I think about the neighbor, the one who seems to keep tabs on the house, and wonder if he’ll believe that. He seems the type who would notice no furniture ever arriving. Just a strange woman, entering and exiting with a laptop.
It occurs to me that if I can’t get out from under my debt, living in that house might be my only option. I imagine packing up the Topanga house, forwarding my mail, and living inside my father’s childhood home. What ghosts might come to me—not just those of my aunt and uncle, but of the person I might have been had none of this happened? What kind of friend could I have been? What kind of partner to Tom? I brush away the thought.
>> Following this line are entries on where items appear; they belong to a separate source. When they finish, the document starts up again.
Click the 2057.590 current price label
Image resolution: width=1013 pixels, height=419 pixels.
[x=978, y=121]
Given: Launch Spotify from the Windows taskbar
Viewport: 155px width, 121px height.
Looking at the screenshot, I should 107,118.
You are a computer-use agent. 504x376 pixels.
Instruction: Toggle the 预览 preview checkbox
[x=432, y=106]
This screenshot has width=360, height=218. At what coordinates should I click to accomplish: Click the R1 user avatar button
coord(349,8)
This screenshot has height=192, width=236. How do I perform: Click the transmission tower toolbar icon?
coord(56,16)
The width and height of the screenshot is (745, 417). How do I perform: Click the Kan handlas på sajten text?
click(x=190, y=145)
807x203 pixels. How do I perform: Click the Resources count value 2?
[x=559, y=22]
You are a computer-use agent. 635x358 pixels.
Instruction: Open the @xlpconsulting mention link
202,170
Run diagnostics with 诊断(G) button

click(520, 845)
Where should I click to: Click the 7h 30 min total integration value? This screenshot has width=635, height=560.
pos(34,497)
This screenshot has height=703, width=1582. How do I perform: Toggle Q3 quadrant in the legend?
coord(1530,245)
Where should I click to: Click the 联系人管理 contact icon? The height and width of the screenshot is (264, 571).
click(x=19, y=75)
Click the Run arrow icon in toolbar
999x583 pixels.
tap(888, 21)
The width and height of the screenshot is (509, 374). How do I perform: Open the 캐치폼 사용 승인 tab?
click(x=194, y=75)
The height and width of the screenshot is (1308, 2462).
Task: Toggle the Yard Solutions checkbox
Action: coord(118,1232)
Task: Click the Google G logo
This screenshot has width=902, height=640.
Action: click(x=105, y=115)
“When I was in the house, I found Poppy’s hiding place inside the window.” For now I stay quiet about the other space, under the floorboards of her closet. “So your hallucination wasn’t really a hallucination. That space exists.”
He stiffens. “So what? Poppy knew my secrets. I knew hers.”
He’s evading. Deflecting. It’s time to push him a little bit, Alma’s rules be damned. “I want to show you something. See what you remember about it.”
I pick up my phone, still recording, and toggle over to my photos, pulling up the picture I took inside Poppy’s closet. “‘Someday soon, you’ll be dead,’” I read aloud to him, holding out the phone so he can see it himself. “When I was at the house, I found this written on the inside of Poppy’s closet. It’s your handwriting.”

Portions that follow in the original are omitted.